When PCOS Meets Eating Disorders: An Explainable AI Approach to Detecting the Hidden Triple Burden

arXiv cs.CL / 4/17/2026

📰 NewsIdeas & Deep AnalysisTools & Practical UsageModels & Research

Key Points

  • The study addresses a “triple burden” for women with PCOS—body image distress, disordered eating, and metabolic challenges—by improving how social media language can be analyzed for these co-occurring conditions.
  • It introduces small open-source language models fine-tuned to produce grounded, explainable outputs with textual evidence, improving transparency over prior NLP methods.
  • Using 1,000 PCOS-related posts from six subreddits and two annotators, the researchers operationalized a clinical framework to label posts and evaluate model performance.
  • The best-performing model (among Gemma-2-2B, Qwen3-1.7B, and DeepSeek-R1-Distill-Qwen-1.5B) reached 75.3% exact match accuracy on held-out posts, with better comorbidity detection and strong explainability.
  • Results show accuracy drops as diagnostic complexity increases, suggesting the approach is best suited for screening rather than autonomous diagnosis.

Abstract

Women with polycystic ovary syndrome (PCOS) face substantially elevated risks of body image distress, disordered eating, and metabolic challenges, yet existing natural language processing approaches for detecting these conditions lack transparency and cannot identify co-occurring presentations.
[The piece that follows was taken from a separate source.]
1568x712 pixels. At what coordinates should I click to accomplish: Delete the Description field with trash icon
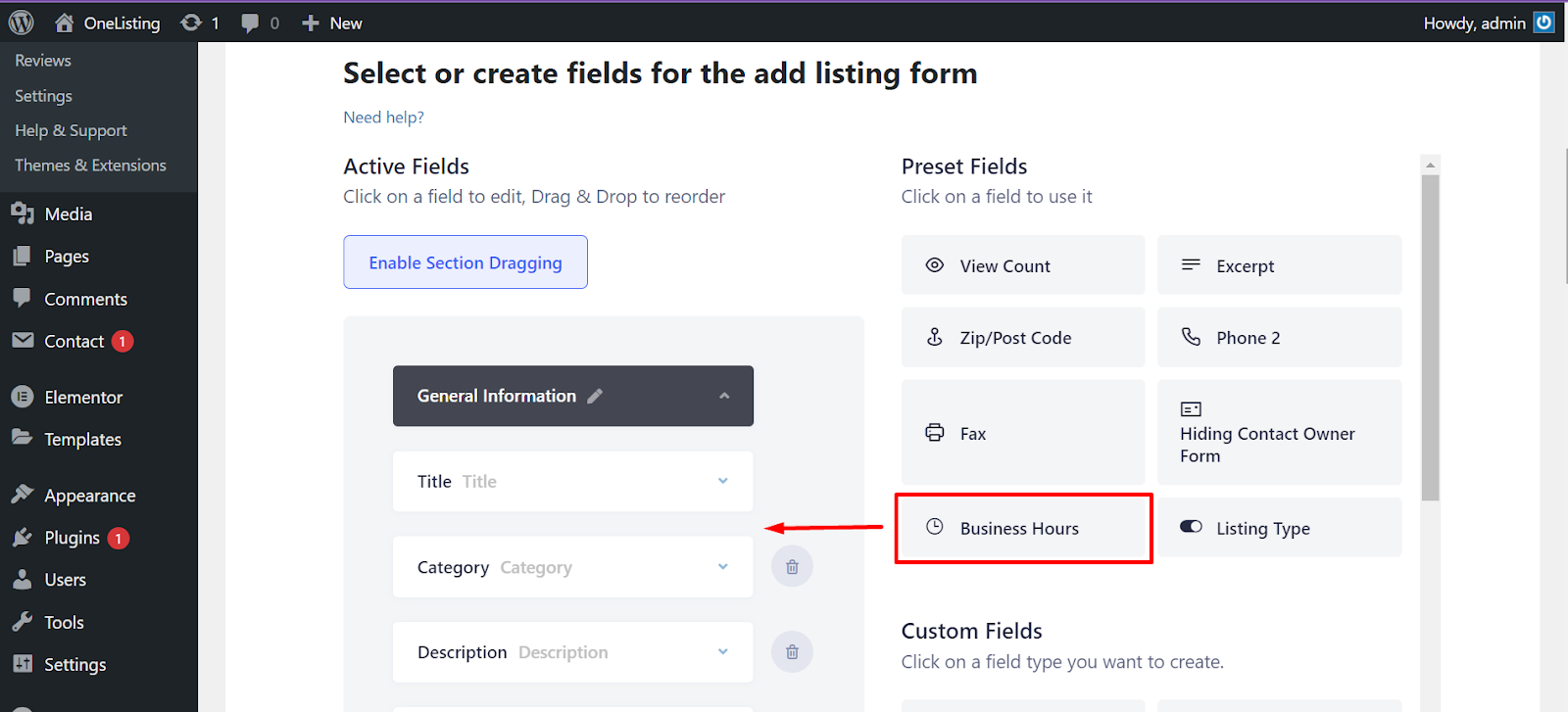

We developed small, open-source language models to automatically detect this triple burden in social media posts with grounded explainability. We collected 1,000 PCOS-related posts from six subreddits, with two trained annotators labeling posts using guidelines operationalizing Lee et al. (2017) clinical framework. Three models (Gemma-2-2B, Qwen3-1.7B, DeepSeek-R1-Distill-Qwen-1.5B) were fine-tuned using Low-Rank Adaptation to generate structured explanations with textual evidence. The best model achieved 75.3 percent exact match accuracy on 150 held-out posts, with robust comorbidity detection and strong explainability. Performance declined with diagnostic complexity, indicating their best use is for screening rather than autonomous diagnosis.